Exercise material:
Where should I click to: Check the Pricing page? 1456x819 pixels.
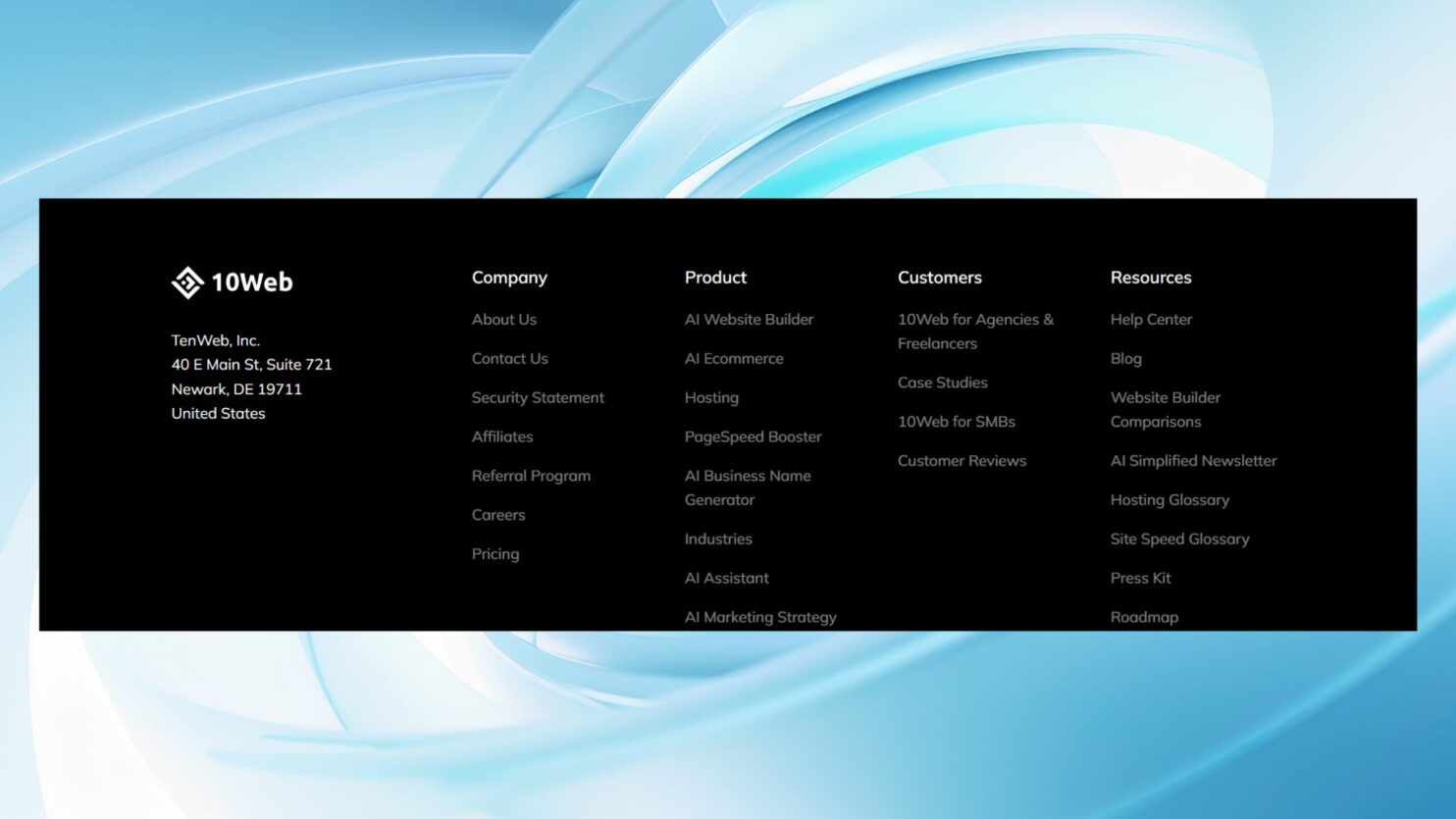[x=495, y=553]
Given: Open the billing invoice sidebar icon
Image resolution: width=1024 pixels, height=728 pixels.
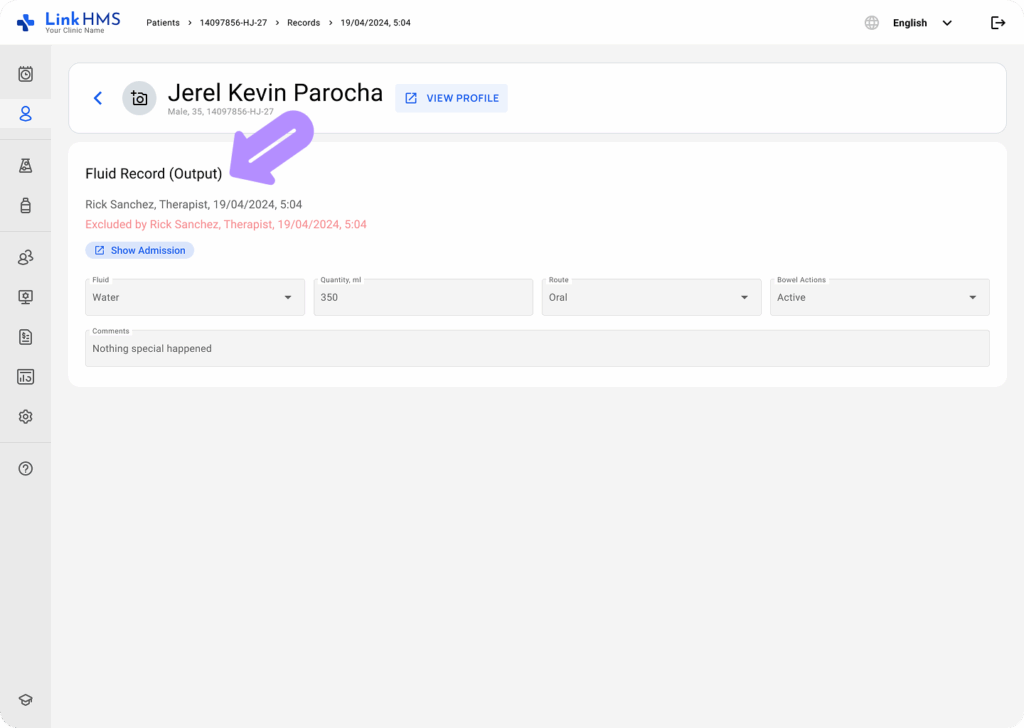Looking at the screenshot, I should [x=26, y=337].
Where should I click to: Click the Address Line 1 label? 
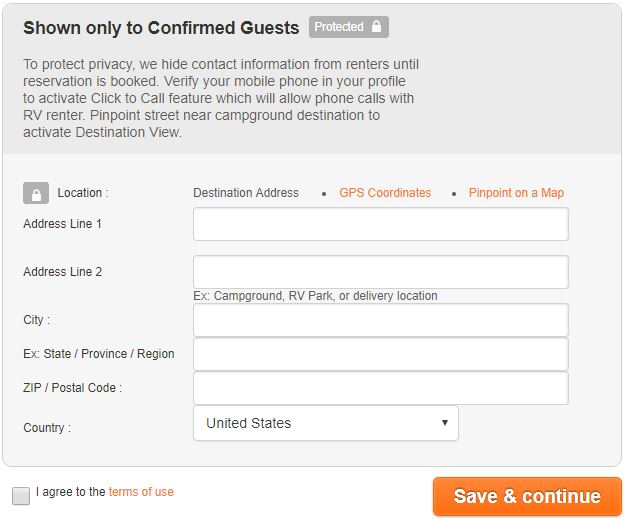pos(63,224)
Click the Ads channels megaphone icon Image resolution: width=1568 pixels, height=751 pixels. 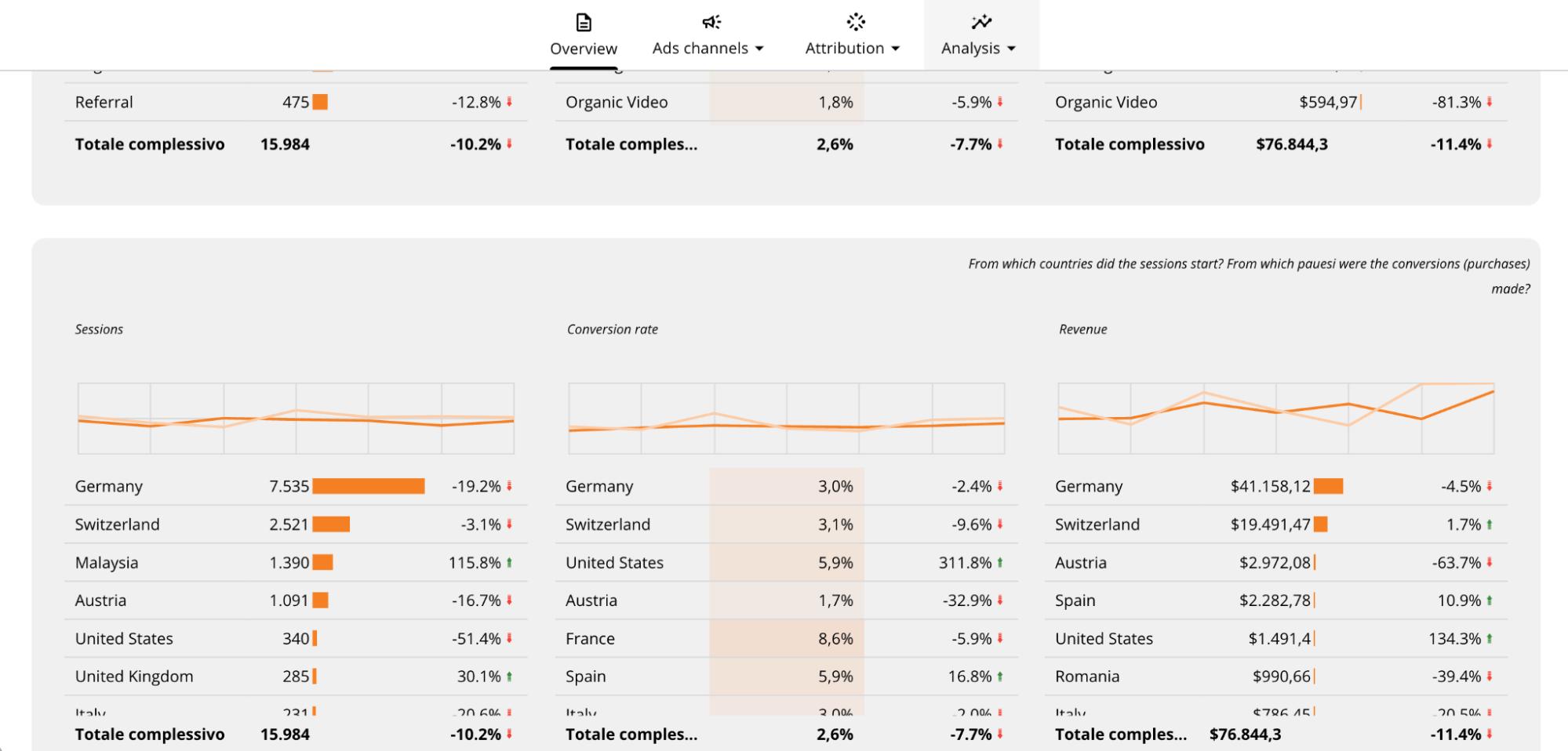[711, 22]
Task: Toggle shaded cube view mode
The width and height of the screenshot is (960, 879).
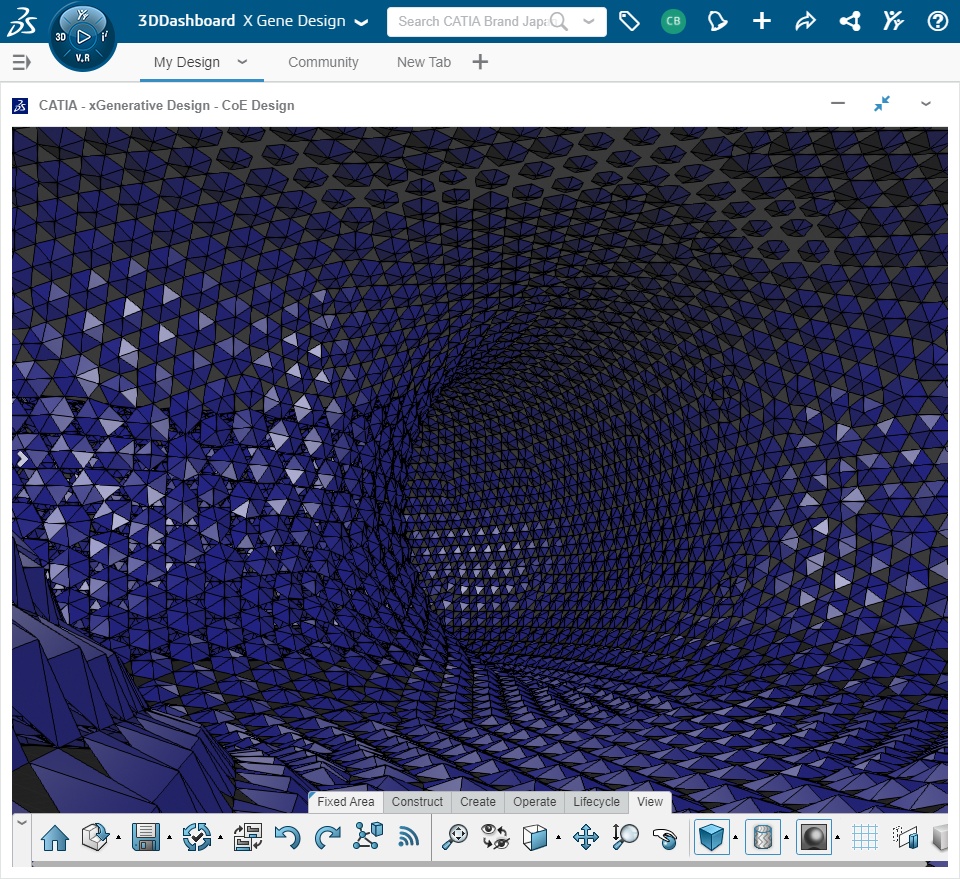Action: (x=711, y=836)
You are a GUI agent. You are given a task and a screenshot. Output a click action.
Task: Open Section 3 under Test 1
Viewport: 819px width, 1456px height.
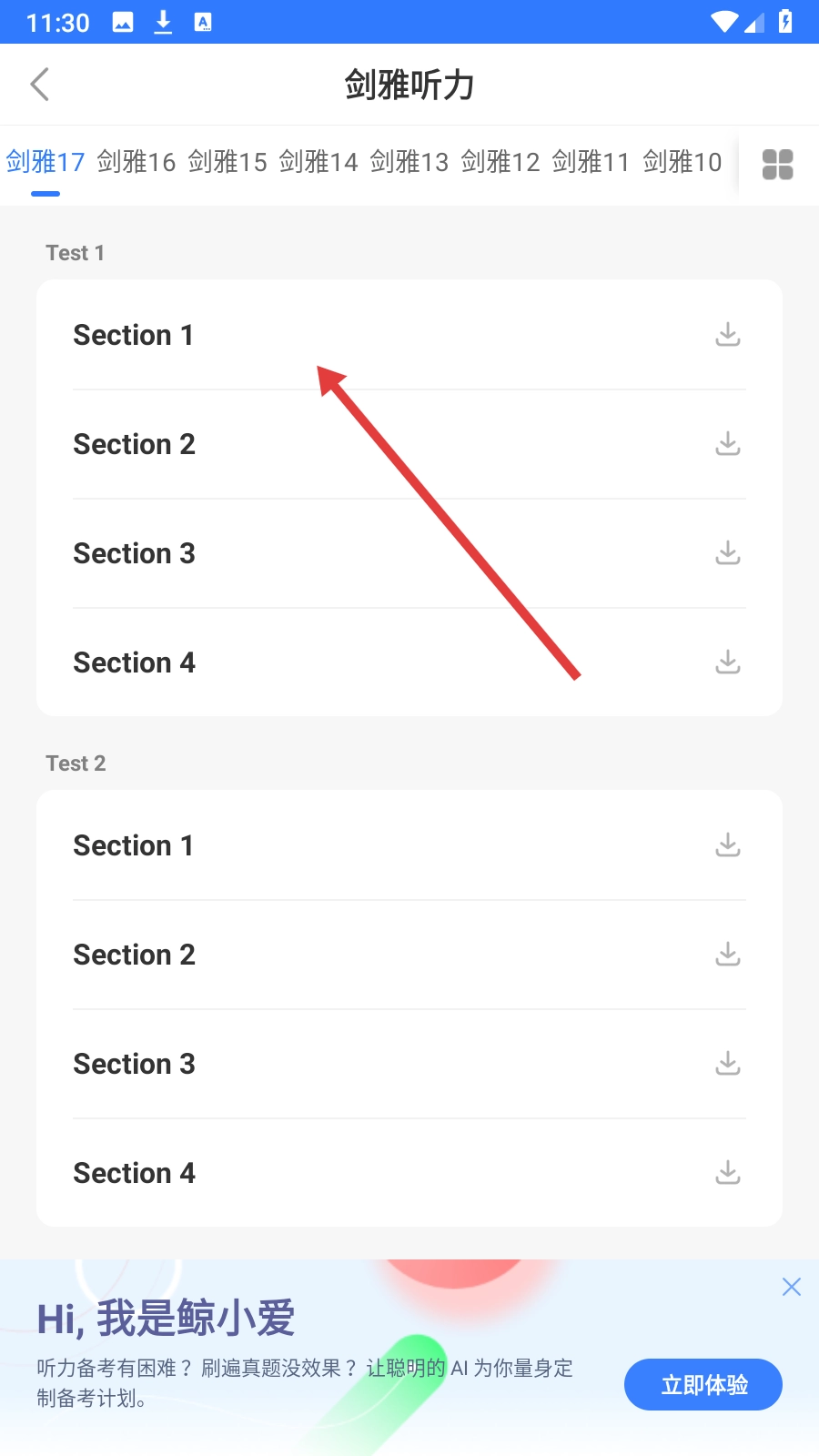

Work instruction: Search the material above for the word "Open", then copy out each line that has it.

Result for this exercise:
Given: Open the billing invoice sidebar icon
Task: Open Section 3 under Test 1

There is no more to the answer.